Stored data entries:
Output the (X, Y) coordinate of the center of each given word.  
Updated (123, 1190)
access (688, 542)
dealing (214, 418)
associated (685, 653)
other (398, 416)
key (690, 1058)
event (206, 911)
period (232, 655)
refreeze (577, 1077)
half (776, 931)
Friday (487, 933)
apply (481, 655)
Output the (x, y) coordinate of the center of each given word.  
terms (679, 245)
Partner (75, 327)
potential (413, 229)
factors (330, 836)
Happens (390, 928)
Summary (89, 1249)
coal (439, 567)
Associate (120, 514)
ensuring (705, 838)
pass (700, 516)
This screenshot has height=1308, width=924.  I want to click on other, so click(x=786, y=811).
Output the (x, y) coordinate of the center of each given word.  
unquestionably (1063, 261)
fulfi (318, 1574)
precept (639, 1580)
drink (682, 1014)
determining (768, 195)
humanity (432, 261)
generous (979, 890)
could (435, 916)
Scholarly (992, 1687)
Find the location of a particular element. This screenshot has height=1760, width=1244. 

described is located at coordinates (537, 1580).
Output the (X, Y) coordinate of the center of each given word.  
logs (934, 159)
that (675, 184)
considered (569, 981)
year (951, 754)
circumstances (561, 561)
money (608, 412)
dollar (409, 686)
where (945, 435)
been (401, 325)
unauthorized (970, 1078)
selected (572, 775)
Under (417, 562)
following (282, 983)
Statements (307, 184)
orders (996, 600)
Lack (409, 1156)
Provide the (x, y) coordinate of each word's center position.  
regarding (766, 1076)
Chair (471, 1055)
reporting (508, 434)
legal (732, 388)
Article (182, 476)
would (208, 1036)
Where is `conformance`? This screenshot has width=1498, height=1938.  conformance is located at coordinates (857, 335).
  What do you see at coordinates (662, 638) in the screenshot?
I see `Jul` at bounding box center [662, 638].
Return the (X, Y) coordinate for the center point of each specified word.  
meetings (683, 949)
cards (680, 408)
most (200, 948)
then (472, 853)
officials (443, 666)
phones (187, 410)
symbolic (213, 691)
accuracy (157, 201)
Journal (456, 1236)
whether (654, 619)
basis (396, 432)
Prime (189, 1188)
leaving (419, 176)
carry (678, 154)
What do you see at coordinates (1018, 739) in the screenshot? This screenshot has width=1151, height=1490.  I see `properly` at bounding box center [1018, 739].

REQUIRED WORK: Render every line of the entries above as a Markdown table with the columns "Row" and "Line". Number each row and skip any blank lines.

EXERCISE OUTPUT:
| Row | Line |
|---|---|
| 1 | Output the (X, Y) coordinate of the center of each given word.   |
| 2 | Updated (123, 1190) |
| 3 | access (688, 542) |
| 4 | dealing (214, 418) |
| 5 | associated (685, 653) |
| 6 | other (398, 416) |
| 7 | key (690, 1058) |
| 8 | event (206, 911) |
| 9 | period (232, 655) |
| 10 | refreeze (577, 1077) |
| 11 | half (776, 931) |
| 12 | Friday (487, 933) |
| 13 | apply (481, 655) |
| 14 | Output the (x, y) coordinate of the center of each given word.   |
| 15 | terms (679, 245) |
| 16 | Partner (75, 327) |
| 17 | potential (413, 229) |
| 18 | factors (330, 836) |
| 19 | Happens (390, 928) |
| 20 | Summary (89, 1249) |
| 21 | coal (439, 567) |
| 22 | Associate (120, 514) |
| 23 | ensuring (705, 838) |
| 24 | pass (700, 516) |
| 25 | This screenshot has height=1308, width=924.  I want to click on other, so click(x=786, y=811). |
| 26 | Output the (x, y) coordinate of the center of each given word.   |
| 27 | unquestionably (1063, 261) |
| 28 | fulfi (318, 1574) |
| 29 | precept (639, 1580) |
| 30 | drink (682, 1014) |
| 31 | determining (768, 195) |
| 32 | humanity (432, 261) |
| 33 | generous (979, 890) |
| 34 | could (435, 916) |
| 35 | Scholarly (992, 1687) |
| 36 | Find the location of a particular element. This screenshot has height=1760, width=1244.  |
| 37 | described is located at coordinates (537, 1580). |
| 38 | Output the (X, Y) coordinate of the center of each given word.   |
| 39 | logs (934, 159) |
| 40 | that (675, 184) |
| 41 | considered (569, 981) |
| 42 | year (951, 754) |
| 43 | circumstances (561, 561) |
| 44 | money (608, 412) |
| 45 | dollar (409, 686) |
| 46 | where (945, 435) |
| 47 | been (401, 325) |
| 48 | unauthorized (970, 1078) |
| 49 | selected (572, 775) |
| 50 | Under (417, 562) |
| 51 | following (282, 983) |
| 52 | Statements (307, 184) |
| 53 | orders (996, 600) |
| 54 | Lack (409, 1156) |
| 55 | Provide the (x, y) coordinate of each word's center position.   |
| 56 | regarding (766, 1076) |
| 57 | Chair (471, 1055) |
| 58 | reporting (508, 434) |
| 59 | legal (732, 388) |
| 60 | Article (182, 476) |
| 61 | would (208, 1036) |
| 62 | Where is `conformance`? This screenshot has width=1498, height=1938.  conformance is located at coordinates (857, 335). |
| 63 |   What do you see at coordinates (662, 638) in the screenshot? |
| 64 | I see `Jul` at bounding box center [662, 638]. |
| 65 | Return the (X, Y) coordinate for the center point of each specified word.   |
| 66 | meetings (683, 949) |
| 67 | cards (680, 408) |
| 68 | most (200, 948) |
| 69 | then (472, 853) |
| 70 | officials (443, 666) |
| 71 | phones (187, 410) |
| 72 | symbolic (213, 691) |
| 73 | accuracy (157, 201) |
| 74 | Journal (456, 1236) |
| 75 | whether (654, 619) |
| 76 | basis (396, 432) |
| 77 | Prime (189, 1188) |
| 78 | leaving (419, 176) |
| 79 | carry (678, 154) |
| 80 | What do you see at coordinates (1018, 739) in the screenshot? This screenshot has width=1151, height=1490.  I see `properly` at bounding box center [1018, 739]. |